Isaac Newton’s note and colour relationship is based on the Diatonic note intervals, in his work “Opticks” newton noted his perceived correlation between the note intervals and the 7 colour of the visible light spectrum, this formed Newton’s colour wheel. (University of Cambridge, 2010) As the colour wheel only provides the colours between notes the rest will have to be generated through simple interpolation.

The colours used in Alexander Rimington’s book “Colour-Music” were chosen during development of the “Colour Organ”, the colour organ was a visual musical instrument that had coloured lamps that lit up when notes were played. The same note in each octave would have the same colour however as the notes got higher in pitch the lamps would be brighter. (Campen, 2008, p. 49)

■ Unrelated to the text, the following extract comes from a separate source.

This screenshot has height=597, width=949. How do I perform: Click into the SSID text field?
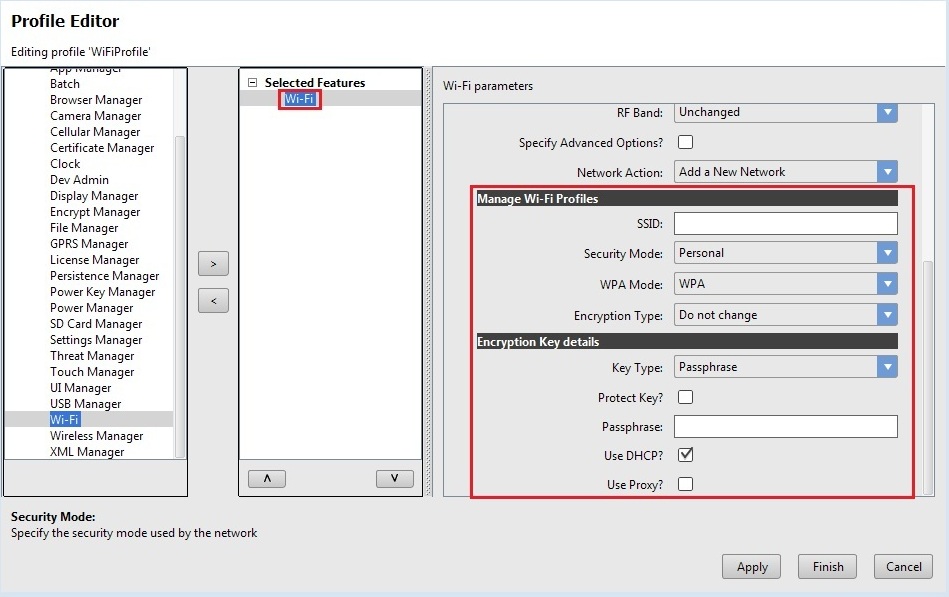click(x=785, y=223)
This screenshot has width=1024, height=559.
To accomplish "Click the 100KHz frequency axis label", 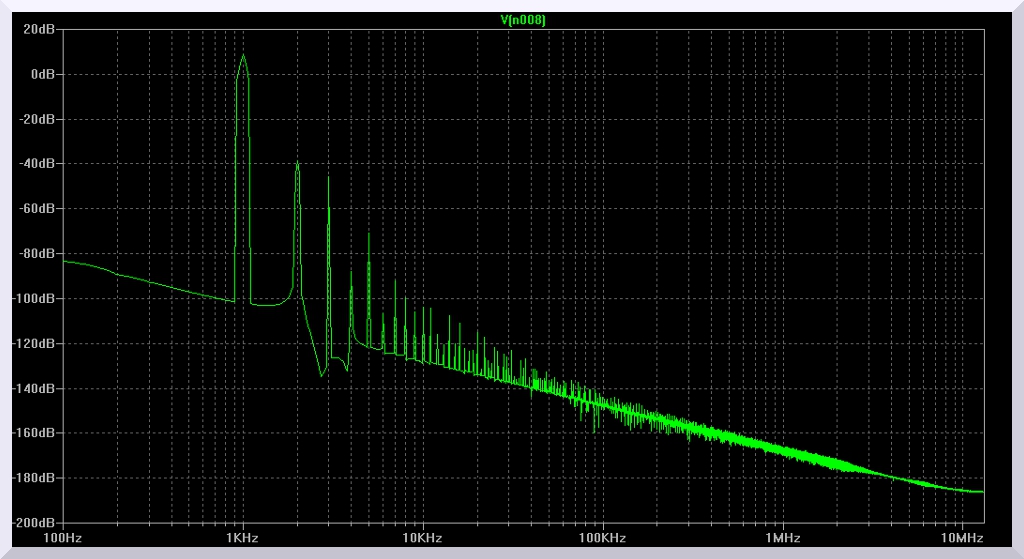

Alexander Scriabin’s “Clavier à Lumières” is also a Colour-Organ however instead of a direct mapping between the musical scale and the colour spectrum the colours are related through the circle of fifths, this leads to a vastly different set of note colours. (B.Galeyev & I.Vanechkina, n.d.)

Finally, a more direct approach is to directly octave up the notes until the fundamental note frequency until they fall within the visible light spectrum. As described by the anonymous blogger “Endolith” in his blog post titled “A mapping between musical notes and colors”, by starting with the musical note F4 at 340Hz and adding 40 octaves the frequency falls within the visible spectrum at 407THz which results in a Deep Red. (Endolith, 2010)

Placing these onto an excel spreadsheet with some rough colouring shows the large contrast between each of the proposed mappings.

I have chosen these four as they are very different and likely to produce contrasting pieces of music.

Other Note Characteristics

None of these mappings have the ability to decide how loud a note should be played or for how long. For each pixel the Hue, Saturation and Brightness data is used to generate the MIDI instruction, Hue is the colour and is therefore used to decide which note to play which leaves Saturation and Brightness usable for the task of deciding the remaining note characteristics. I’ve decided to use the brightness to decide the loudness or “Velocity” of a note, this falls in line with the experiences of synesthetic people, according to Lawrence Marks synesthetic people match bright images to loud sounds and that in language both non synesthetic and synesthetic people agree on the principle that loud is bright and that dim is soft. (Marks, 1990, p. 35) This leaves one remaining piece of pixel data, Saturation, and one remaining basic note characteristic, length.

Using the data in a direct way like this will allow an image to create the same set of MIDI instructions each time it is “played”, no external factors will be used in creating the notes such as random numbers. Below is an overview of how the program will use the image’s pixel data to generate the MIDI instructions.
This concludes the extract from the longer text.